# What is needed
Identify each line of the material below that contains the word "will", and copy every such line in full.
--- begin Supplied information ---
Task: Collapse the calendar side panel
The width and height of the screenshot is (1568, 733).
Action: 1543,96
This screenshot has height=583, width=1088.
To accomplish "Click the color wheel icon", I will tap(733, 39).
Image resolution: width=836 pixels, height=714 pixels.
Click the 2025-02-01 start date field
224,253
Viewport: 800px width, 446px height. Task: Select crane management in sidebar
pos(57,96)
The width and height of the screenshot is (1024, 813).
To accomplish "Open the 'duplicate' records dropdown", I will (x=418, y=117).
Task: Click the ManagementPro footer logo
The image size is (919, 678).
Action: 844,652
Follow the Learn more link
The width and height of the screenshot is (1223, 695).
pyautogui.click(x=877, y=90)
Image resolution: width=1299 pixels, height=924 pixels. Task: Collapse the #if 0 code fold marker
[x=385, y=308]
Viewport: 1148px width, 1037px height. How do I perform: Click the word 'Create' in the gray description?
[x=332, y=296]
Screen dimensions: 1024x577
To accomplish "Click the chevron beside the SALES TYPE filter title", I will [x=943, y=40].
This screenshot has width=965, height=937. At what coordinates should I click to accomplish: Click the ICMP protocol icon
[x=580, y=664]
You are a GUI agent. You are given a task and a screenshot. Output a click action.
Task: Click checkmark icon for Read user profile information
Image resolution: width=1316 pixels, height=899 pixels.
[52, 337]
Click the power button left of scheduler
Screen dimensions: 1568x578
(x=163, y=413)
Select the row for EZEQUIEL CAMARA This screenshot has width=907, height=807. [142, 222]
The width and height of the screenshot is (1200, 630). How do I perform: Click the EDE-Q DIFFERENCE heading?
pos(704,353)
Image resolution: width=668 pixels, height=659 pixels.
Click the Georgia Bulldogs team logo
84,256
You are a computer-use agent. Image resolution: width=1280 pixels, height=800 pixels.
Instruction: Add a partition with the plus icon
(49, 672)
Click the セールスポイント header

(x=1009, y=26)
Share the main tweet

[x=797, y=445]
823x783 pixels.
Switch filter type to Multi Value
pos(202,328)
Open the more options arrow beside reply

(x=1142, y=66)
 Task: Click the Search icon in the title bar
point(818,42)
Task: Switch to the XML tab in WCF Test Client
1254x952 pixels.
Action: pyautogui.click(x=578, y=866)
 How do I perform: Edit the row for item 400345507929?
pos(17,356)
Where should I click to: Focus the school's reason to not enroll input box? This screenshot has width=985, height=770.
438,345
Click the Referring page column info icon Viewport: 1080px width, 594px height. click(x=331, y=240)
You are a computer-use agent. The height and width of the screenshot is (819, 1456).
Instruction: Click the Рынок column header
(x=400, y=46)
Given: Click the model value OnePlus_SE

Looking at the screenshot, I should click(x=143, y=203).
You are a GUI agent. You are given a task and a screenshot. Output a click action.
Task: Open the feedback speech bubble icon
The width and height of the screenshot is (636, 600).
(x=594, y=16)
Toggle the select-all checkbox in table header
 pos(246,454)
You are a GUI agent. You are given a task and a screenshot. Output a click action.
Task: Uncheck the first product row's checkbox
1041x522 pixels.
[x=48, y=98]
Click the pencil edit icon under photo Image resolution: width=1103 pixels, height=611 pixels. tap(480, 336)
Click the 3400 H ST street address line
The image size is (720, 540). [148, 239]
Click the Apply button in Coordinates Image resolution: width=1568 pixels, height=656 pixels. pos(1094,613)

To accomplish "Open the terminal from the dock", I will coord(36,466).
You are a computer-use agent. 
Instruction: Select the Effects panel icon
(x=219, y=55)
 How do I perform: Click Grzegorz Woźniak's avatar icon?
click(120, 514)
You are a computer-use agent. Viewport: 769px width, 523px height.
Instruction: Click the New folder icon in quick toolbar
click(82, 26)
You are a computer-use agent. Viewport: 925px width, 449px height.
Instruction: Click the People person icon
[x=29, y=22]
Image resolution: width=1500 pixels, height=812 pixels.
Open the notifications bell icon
--- end Supplied information ---
# Response to the exercise
To accomplish "Click the color wheel icon", I will tap(733, 39).
To accomplish "Open the 'duplicate' records dropdown", I will (x=418, y=117).
To accomplish "Click the chevron beside the SALES TYPE filter title", I will [x=943, y=40].
To accomplish "Open the terminal from the dock", I will coord(36,466).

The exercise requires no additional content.